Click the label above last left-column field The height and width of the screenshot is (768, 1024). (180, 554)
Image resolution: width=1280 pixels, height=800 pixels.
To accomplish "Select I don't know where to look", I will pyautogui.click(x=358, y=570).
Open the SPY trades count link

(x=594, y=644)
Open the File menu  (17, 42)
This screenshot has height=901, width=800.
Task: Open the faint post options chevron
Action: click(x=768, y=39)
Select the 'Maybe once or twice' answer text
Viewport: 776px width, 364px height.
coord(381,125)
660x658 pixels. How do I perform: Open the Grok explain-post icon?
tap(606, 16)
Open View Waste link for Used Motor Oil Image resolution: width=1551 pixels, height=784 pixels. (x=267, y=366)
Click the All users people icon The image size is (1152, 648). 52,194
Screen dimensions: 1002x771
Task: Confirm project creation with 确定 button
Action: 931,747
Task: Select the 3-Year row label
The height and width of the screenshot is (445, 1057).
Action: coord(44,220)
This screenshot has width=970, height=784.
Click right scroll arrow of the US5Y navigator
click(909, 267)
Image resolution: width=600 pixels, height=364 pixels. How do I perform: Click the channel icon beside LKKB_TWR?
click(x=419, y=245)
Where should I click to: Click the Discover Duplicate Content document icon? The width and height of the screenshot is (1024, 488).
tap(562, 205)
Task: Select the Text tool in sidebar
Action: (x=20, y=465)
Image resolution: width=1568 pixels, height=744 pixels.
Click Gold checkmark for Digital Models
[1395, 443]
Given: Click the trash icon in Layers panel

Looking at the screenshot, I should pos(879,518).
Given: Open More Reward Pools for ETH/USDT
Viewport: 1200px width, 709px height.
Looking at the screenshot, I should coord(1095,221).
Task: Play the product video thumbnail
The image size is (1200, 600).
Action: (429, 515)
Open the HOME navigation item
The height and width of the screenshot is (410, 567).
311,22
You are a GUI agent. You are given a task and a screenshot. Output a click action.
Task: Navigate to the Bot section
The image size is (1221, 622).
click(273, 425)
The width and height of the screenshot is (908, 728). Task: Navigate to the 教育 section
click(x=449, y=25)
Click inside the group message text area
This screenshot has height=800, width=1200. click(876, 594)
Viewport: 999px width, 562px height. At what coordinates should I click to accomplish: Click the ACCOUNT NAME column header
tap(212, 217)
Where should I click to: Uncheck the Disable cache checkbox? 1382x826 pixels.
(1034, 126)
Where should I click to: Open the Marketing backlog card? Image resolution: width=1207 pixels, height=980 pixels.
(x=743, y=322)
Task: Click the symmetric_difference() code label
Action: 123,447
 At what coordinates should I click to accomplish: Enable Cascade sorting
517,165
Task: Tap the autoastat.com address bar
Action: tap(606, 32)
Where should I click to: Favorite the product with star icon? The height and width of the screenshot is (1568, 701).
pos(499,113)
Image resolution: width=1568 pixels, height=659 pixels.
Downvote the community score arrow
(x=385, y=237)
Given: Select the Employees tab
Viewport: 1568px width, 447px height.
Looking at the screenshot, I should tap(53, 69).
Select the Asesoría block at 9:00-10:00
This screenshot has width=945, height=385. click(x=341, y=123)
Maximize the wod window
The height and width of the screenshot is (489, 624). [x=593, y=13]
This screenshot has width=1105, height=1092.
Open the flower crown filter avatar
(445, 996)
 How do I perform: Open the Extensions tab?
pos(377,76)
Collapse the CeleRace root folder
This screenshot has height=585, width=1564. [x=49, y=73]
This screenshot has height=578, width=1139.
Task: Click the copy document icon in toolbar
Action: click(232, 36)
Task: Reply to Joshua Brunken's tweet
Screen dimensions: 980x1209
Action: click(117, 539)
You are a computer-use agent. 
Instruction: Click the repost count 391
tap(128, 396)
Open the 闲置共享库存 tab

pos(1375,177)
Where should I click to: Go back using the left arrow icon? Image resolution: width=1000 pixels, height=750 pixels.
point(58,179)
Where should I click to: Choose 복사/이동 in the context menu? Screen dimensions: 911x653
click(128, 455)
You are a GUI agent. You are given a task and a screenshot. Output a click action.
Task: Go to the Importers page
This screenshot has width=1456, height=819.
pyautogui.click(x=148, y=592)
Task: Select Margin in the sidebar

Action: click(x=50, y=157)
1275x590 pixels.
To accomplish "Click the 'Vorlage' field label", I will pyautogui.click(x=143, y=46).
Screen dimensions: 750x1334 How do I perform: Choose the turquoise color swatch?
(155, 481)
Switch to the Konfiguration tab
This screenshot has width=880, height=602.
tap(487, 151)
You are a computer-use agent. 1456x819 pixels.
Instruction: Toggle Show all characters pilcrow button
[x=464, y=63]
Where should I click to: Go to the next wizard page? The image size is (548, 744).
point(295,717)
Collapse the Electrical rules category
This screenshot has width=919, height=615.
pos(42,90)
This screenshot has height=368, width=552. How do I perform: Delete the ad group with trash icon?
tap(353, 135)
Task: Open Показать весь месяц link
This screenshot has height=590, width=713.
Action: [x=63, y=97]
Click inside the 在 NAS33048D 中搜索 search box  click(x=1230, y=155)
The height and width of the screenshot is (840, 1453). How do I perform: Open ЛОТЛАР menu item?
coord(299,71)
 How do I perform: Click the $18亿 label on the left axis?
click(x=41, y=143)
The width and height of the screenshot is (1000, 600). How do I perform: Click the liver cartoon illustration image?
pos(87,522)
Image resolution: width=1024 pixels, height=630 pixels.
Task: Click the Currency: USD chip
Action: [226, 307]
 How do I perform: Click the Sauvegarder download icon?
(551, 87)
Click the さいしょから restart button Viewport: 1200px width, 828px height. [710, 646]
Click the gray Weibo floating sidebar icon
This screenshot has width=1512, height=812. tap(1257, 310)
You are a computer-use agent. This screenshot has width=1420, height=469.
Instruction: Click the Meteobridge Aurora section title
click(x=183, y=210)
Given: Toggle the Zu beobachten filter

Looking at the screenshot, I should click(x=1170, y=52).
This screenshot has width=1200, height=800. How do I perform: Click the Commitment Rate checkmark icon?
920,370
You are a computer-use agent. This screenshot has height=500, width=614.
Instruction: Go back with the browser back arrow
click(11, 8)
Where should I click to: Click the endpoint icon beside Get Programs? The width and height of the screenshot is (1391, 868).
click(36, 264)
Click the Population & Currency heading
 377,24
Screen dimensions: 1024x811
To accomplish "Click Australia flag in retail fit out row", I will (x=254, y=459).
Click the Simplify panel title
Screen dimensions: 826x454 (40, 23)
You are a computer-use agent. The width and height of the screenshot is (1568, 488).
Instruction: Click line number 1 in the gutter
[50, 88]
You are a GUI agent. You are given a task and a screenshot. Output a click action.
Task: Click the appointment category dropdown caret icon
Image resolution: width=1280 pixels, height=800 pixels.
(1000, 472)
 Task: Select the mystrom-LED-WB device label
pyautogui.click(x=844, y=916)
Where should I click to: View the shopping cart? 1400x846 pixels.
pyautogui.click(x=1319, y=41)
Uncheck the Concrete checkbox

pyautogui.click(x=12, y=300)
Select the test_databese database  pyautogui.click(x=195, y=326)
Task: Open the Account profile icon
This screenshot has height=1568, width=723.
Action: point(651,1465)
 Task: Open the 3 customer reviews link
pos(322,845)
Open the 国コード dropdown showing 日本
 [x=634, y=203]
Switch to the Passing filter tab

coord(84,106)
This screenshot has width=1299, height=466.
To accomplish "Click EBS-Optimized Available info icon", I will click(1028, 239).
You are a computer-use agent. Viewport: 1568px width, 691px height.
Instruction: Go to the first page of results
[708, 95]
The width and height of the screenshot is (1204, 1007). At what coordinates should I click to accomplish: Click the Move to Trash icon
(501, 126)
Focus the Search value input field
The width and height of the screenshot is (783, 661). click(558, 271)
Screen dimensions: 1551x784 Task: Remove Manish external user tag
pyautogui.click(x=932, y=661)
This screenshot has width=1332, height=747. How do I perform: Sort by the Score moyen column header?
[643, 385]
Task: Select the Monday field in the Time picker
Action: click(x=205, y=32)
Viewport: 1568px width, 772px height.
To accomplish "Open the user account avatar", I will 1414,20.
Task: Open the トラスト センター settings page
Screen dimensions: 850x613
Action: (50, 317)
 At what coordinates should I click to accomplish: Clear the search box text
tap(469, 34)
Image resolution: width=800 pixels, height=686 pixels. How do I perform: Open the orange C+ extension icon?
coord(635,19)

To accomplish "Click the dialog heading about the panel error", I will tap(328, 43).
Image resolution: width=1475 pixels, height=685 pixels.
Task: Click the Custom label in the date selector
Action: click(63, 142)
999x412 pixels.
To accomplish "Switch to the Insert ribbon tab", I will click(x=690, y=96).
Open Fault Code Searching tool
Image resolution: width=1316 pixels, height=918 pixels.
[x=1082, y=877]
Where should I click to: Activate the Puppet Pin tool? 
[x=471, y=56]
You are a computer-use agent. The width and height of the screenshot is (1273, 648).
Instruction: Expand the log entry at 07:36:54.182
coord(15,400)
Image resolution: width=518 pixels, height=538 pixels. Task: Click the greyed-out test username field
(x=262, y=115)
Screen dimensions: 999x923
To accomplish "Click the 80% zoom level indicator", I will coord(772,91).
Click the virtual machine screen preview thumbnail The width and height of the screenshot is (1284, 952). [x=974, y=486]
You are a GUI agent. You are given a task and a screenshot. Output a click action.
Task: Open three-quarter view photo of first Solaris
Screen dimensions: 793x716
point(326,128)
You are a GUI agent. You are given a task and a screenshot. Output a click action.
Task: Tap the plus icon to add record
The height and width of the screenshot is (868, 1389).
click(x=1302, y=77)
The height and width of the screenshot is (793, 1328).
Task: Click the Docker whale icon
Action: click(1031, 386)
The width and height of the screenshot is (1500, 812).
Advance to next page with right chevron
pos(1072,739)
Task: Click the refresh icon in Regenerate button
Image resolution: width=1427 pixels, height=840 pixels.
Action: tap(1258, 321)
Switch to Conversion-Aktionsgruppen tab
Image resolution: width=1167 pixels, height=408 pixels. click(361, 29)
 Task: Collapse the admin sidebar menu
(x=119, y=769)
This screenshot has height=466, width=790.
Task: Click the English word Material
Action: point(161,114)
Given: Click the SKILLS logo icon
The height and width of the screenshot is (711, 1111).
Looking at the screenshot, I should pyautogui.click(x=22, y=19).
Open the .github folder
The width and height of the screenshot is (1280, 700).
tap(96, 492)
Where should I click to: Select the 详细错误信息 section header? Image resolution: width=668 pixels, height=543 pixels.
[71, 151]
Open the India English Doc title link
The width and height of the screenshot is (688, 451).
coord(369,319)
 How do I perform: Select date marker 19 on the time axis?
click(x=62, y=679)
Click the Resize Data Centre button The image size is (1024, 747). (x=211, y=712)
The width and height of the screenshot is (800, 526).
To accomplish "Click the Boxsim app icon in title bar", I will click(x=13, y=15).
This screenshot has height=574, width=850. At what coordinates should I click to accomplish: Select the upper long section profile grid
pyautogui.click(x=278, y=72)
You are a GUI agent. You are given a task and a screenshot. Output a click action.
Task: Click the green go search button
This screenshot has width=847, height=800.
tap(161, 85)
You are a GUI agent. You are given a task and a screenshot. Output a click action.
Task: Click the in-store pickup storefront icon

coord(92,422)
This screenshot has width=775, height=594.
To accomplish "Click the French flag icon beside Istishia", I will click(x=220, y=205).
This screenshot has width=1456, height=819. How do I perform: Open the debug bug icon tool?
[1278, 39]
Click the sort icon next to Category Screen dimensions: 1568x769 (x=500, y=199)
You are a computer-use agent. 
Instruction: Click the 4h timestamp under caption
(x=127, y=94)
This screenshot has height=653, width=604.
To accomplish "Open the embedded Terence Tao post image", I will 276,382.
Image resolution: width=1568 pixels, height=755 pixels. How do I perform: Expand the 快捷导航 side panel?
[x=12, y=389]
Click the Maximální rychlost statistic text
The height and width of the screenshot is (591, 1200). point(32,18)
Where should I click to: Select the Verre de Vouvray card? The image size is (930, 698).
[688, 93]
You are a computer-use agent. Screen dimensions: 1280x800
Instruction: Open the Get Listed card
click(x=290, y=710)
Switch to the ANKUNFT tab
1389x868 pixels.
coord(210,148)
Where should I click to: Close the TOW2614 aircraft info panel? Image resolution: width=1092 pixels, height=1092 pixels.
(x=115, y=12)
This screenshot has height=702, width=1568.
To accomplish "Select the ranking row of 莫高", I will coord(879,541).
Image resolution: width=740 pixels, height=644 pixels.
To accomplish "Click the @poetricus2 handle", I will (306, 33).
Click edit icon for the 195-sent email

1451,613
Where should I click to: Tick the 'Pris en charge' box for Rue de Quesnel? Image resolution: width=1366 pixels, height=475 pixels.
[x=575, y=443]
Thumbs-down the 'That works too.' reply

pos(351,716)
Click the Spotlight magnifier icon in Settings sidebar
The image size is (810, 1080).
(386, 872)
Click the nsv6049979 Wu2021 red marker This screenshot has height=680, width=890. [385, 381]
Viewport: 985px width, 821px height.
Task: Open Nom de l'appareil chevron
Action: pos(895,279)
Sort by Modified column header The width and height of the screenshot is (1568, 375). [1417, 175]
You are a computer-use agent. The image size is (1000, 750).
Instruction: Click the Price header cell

#####

### Task brief
State the number of lines holding the word "flag" in the listing. Add nothing else.

### The answer
2